** Opening SELECTED EXCERPT block **
In London, Grey told a meeting of the British Cabinet that they now had to decide whether to choose neutrality if war did come or to enter the conflict. While the Cabinet was still undecided about what course to choose, Churchill put the British fleet on alert. (Note: His order read: "Secret. European political situation makes war between Triple Alliance and Triple Entente by no means impossible. This is not the Warning Telegram, but be prepared to shadow possible hostile men of war ... Measure is purely precautionary.") The Austro-Hungarian ambassador in Paris, Count Nikolaus Szécsen von Temerin, reported to Vienna: "The far-reaching compliance of Serbia, which was not regarded as possible here, has made a strong impression. Our attitude gives rise to the opinion that we want war at any price." A Russian diplomat in London presciently criticised Grey for putting too much faith in Germany as a force for peace. The British were warned that "War is inevitable and by the fault of England; that if England had at once declared her solidarity with Russia and France and her intention to fight if necessary, Germany and Austria would have hesitated." In Berlin, Admiral Georg von Müller wrote in his diary that "Germany should remain calm to allow Russia to put herself in the wrong but then not to shrink from war if it were inevitable". Bethmann Hollweg told Wilhelm that "In all events Russia must ruthlessly be put in the wrong".
** Closing SELECTED EXCERPT block **
** Opening DATA PROVIDED block **
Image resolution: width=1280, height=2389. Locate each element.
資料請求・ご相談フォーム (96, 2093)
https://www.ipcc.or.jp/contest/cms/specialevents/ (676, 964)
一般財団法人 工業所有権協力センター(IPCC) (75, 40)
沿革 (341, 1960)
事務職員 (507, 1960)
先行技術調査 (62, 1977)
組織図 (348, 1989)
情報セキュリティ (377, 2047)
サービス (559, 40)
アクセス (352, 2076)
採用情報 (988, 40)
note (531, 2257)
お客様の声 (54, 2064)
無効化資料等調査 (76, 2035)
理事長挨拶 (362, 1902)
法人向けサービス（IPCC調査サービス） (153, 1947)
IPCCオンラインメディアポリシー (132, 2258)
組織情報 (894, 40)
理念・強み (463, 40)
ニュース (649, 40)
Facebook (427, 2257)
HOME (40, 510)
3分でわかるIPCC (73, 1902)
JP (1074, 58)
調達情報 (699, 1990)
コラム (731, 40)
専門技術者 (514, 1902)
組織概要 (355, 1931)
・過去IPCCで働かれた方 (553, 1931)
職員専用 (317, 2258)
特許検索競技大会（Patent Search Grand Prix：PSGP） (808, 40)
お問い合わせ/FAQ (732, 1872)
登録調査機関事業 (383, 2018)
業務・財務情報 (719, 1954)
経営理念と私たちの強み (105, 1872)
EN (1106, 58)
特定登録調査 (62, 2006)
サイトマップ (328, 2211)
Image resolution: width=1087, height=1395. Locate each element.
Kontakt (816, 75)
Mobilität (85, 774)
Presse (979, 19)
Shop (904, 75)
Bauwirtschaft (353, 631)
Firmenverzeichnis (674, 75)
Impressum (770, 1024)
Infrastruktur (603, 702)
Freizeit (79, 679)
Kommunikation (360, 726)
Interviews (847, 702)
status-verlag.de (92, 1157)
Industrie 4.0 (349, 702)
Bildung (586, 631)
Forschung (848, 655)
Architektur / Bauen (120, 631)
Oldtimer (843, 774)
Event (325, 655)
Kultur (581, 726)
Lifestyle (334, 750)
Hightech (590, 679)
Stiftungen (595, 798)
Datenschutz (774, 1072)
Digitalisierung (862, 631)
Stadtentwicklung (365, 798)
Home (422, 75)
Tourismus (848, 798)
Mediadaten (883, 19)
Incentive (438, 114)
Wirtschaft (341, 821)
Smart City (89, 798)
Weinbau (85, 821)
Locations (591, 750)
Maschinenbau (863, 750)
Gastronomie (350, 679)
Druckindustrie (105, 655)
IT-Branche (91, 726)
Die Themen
** Closing DATA PROVIDED block **
◆ INSTRUCTIONS TO FOLLOW:
Answer from the excerpt on the lead-up to war:
1. Who put the British fleet on alert?
2. Who was the Austro-Hungarian ambassador in Paris?
3. To whom did Bethmann Hollweg say that Russia must be put in the wrong?
The records play no part in the work here.

◆ SOLUTION TO THIS PROBLEM:
1. Churchill
2. Count Nikolaus Szécsen von Temerin
3. Wilhelm